(Minghui.org) Um colega praticante me convidou para participar de um grupo de estudo no inverno de 2024. Inicialmente, relutei em ir, pois achava que não cultivava bem e não queria atrapalhar os outros. No entanto, acabei aceitando apenas para não passar vergonha.

A forma de compartilhamento neste grupo de estudo do Fa foi diferente do que eu esperava. Quem quisesse compartilhar algo podia fazê-lo, ou, caso alguém tivesse se deparado com algum teste ou problema difícil, compartilhava com os outros, e todos eram livres para falar sobre seu próprio entendimento. Isso ajudava o praticante com dificuldades a melhorar rapidamente no Fa. Ao mesmo tempo, todos buscavam se corrigir de acordo com os princípios do Fa.

Eu estava sentada ali, sem dizer nada, e pensei: não concordo com a maneira como eles fazem as coisas. Deveriam prestar mais atenção à questão da segurança, saindo em um horário específico para garantir a segurança de todos.

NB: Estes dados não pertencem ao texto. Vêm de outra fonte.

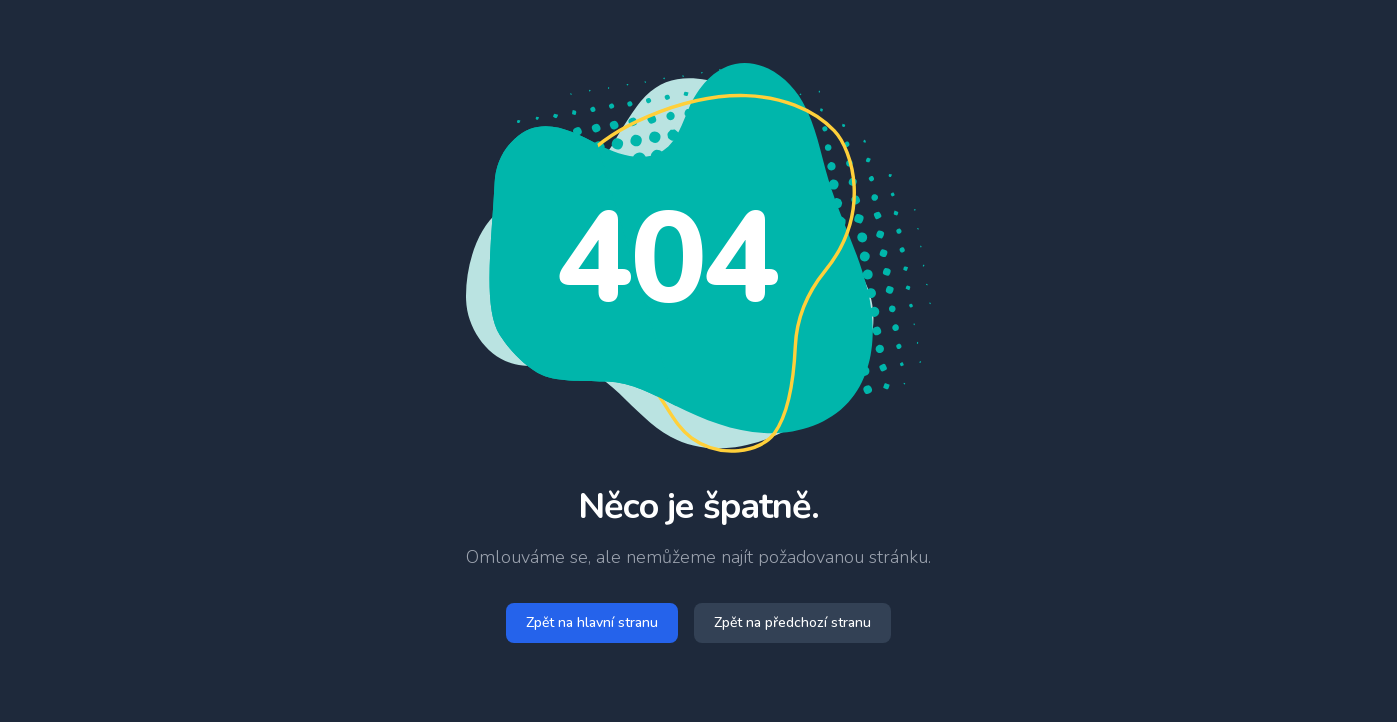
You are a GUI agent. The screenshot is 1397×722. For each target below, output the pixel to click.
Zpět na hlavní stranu (592, 622)
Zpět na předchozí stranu (792, 622)
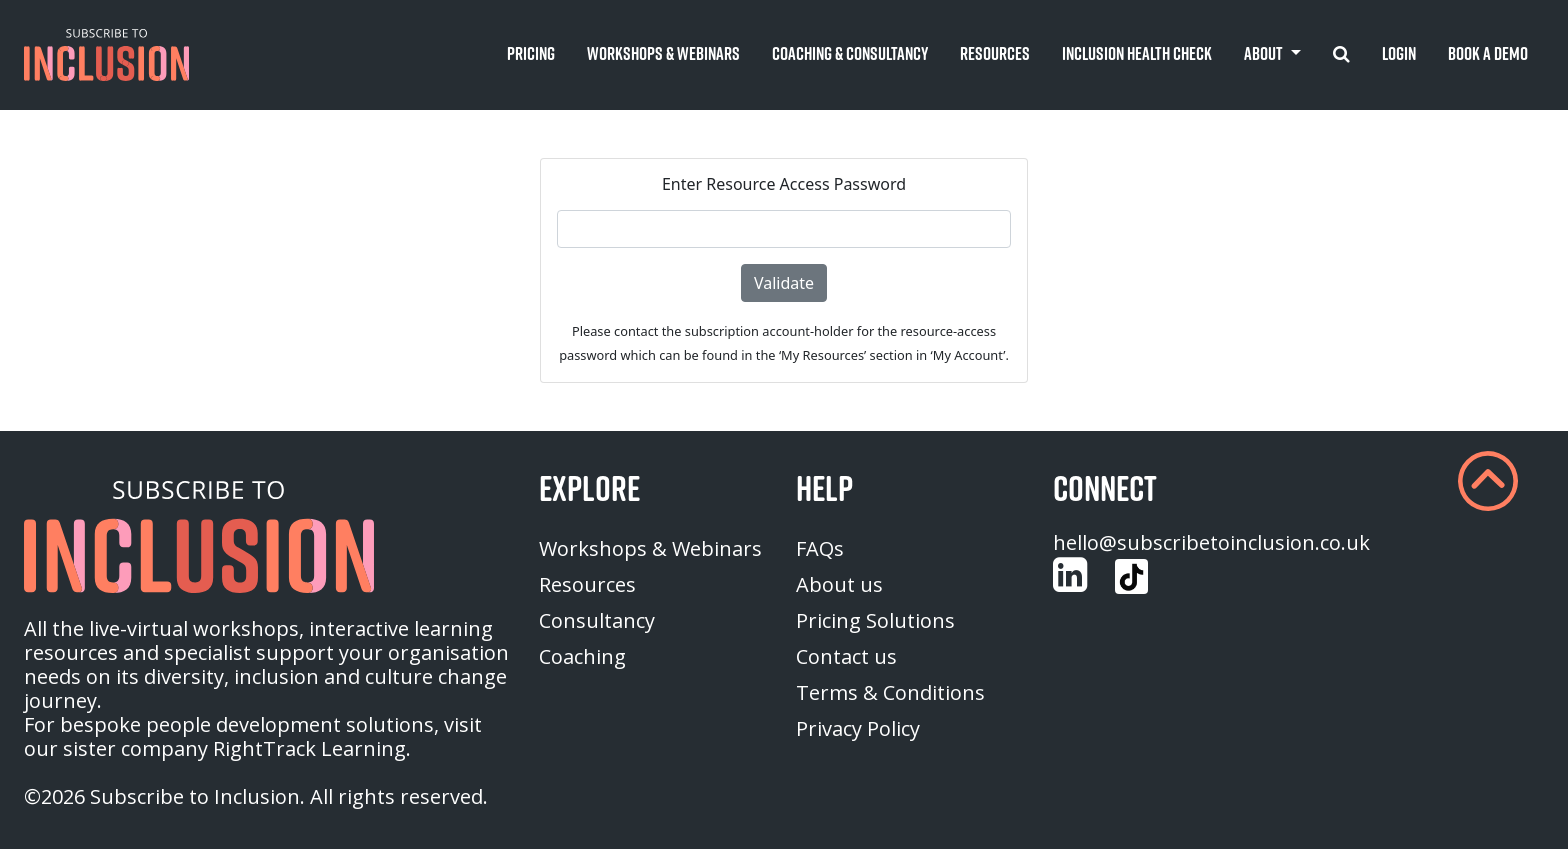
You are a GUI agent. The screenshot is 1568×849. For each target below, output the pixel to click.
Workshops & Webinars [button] (663, 53)
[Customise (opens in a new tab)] (1070, 575)
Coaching (582, 656)
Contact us (846, 656)
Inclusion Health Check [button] (1137, 53)
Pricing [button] (531, 53)
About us (839, 584)
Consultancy (597, 620)
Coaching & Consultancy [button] (850, 53)
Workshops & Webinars (650, 548)
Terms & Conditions (890, 692)
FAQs (820, 548)
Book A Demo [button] (1488, 53)
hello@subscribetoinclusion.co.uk (1211, 542)
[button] (106, 55)
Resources (587, 584)
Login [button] (1399, 53)
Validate (784, 283)
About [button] (1265, 53)
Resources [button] (995, 53)
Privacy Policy (858, 728)
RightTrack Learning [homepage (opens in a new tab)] (309, 748)
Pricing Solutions (875, 620)
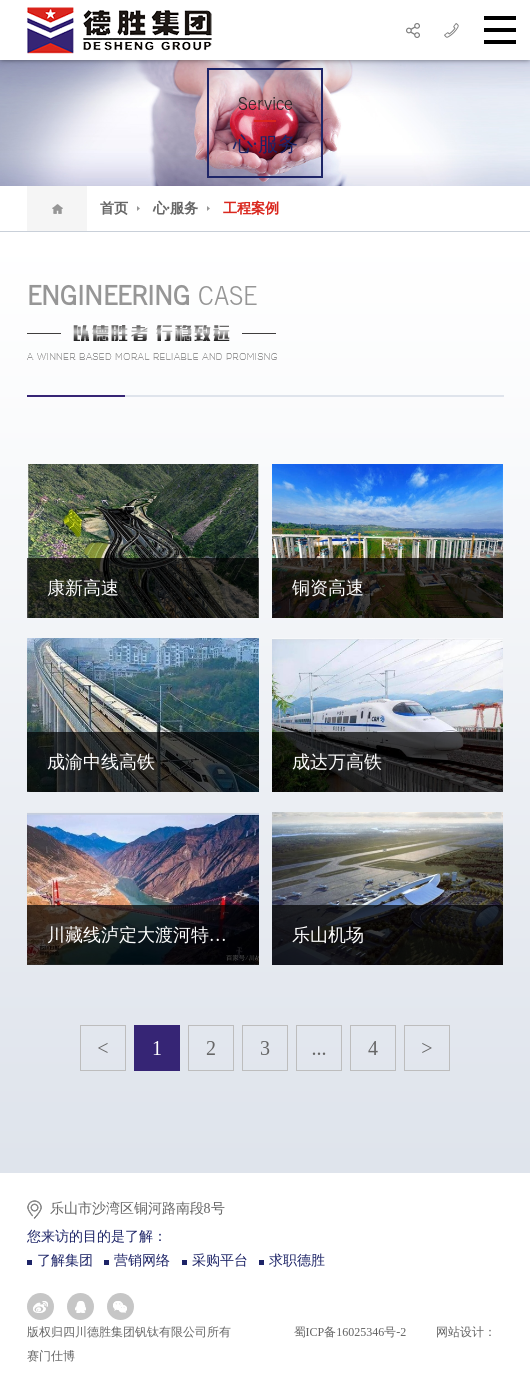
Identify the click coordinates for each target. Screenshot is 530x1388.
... (319, 1048)
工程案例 (251, 208)
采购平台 (220, 1260)
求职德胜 (297, 1260)
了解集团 (65, 1260)
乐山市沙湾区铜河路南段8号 (137, 1208)
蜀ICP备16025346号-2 (349, 1332)
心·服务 (182, 208)
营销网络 (142, 1260)
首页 (120, 208)
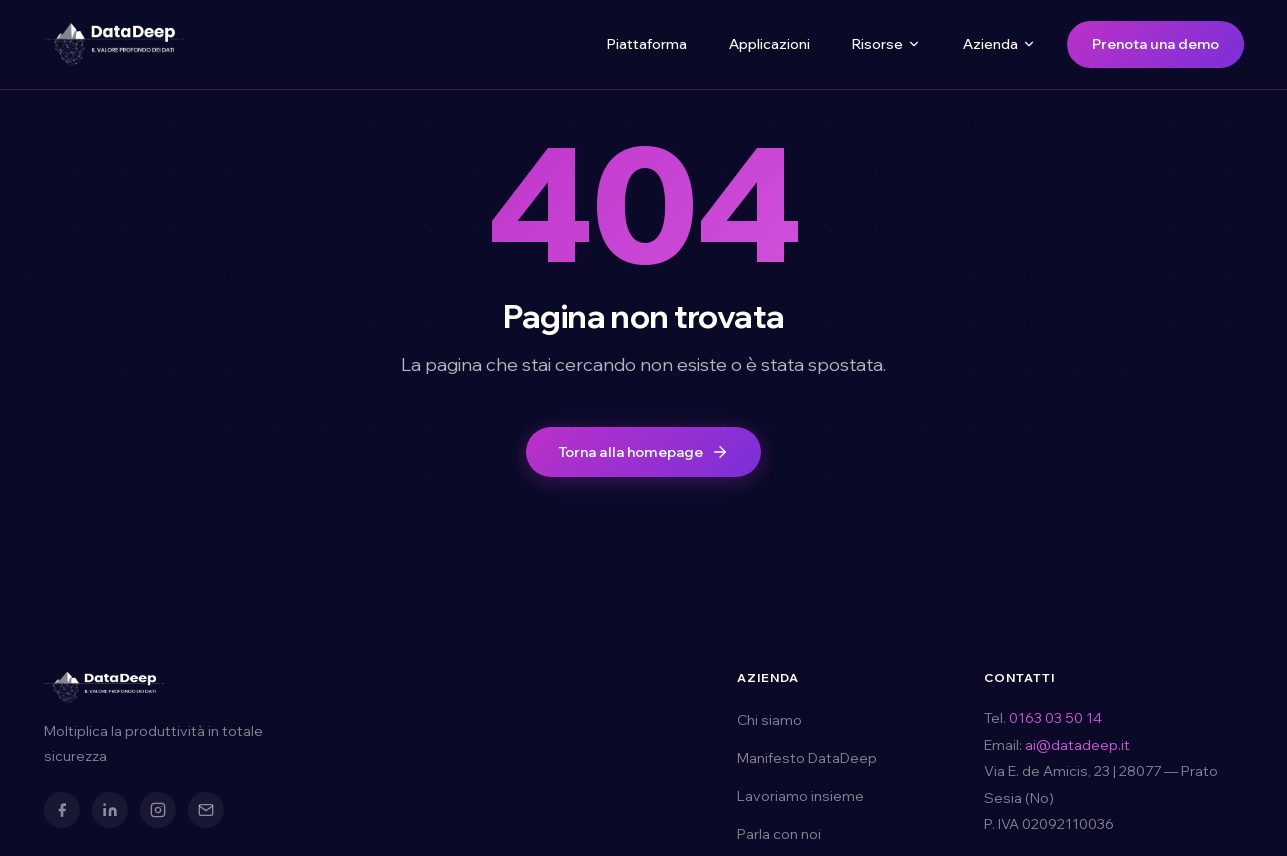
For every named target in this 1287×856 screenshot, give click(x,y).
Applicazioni (769, 44)
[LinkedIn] (110, 810)
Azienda (999, 44)
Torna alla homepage (644, 452)
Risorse (886, 44)
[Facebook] (62, 810)
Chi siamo (769, 720)
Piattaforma (647, 44)
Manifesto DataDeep (807, 758)
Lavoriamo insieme (800, 796)
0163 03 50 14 (1055, 718)
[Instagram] (158, 810)
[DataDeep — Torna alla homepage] (114, 44)
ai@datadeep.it (1077, 745)
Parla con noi (779, 834)
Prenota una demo (1155, 44)
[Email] (206, 810)
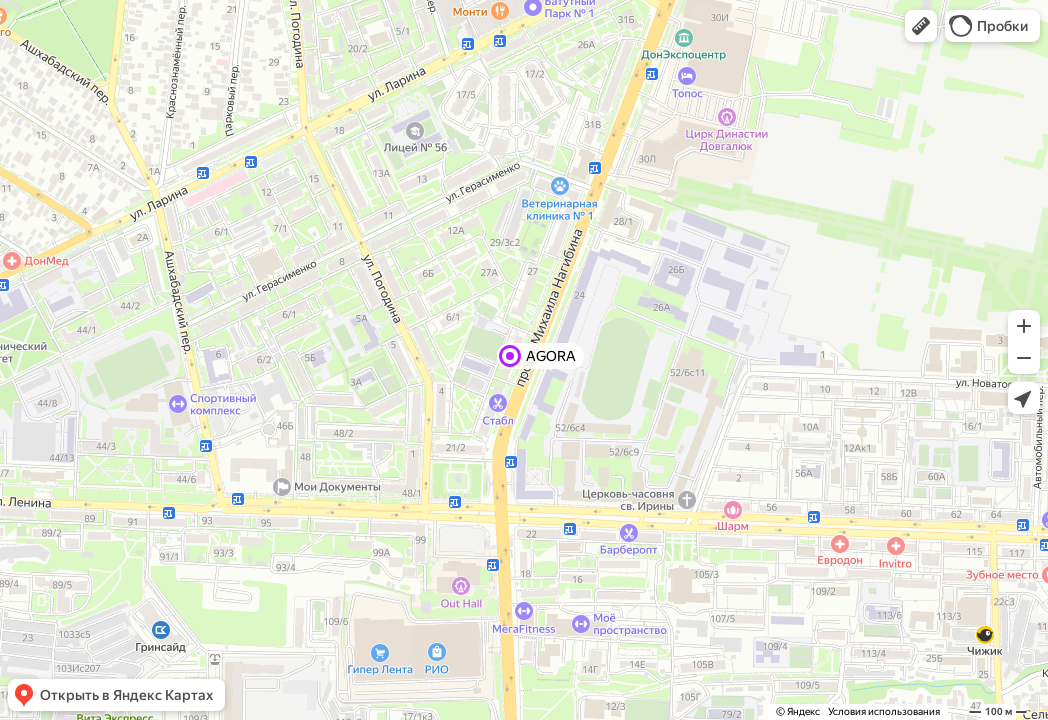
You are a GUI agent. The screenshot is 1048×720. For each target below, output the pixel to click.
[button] (921, 26)
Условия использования (884, 711)
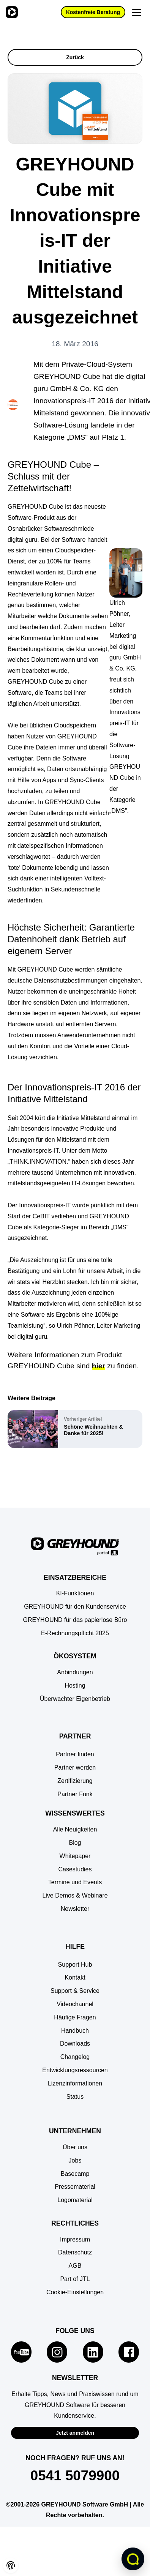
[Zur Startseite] (11, 12)
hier (98, 1366)
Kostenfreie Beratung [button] (93, 12)
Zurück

No fim, saí mais cedo, num horário que considerei mais seguro. Mais tarde, percebi que fiz isso por causa do meu apego ao medo e que, na verdade, não me encaixava no ambiente de cultivo.

Continuei saindo mais cedo até que um colega praticante saiu comigo e conversou sobre o horário de término do estudo de Fa. Só então percebi meus fortes apegos à arrogância e ao egoísmo.

Graças aos arranjos do Mestre para criar esse ambiente tão especial, consegui me desapegar de muitas coisas e comecei a me sentir genuinamente feliz. Desde então, sempre que participo do grupo de estudo do Fa, escuto atentamente o que os outros compartilham e também compartilho meu próprio entendimento e minhas perspectivas. Aprendi e evoluí bastante.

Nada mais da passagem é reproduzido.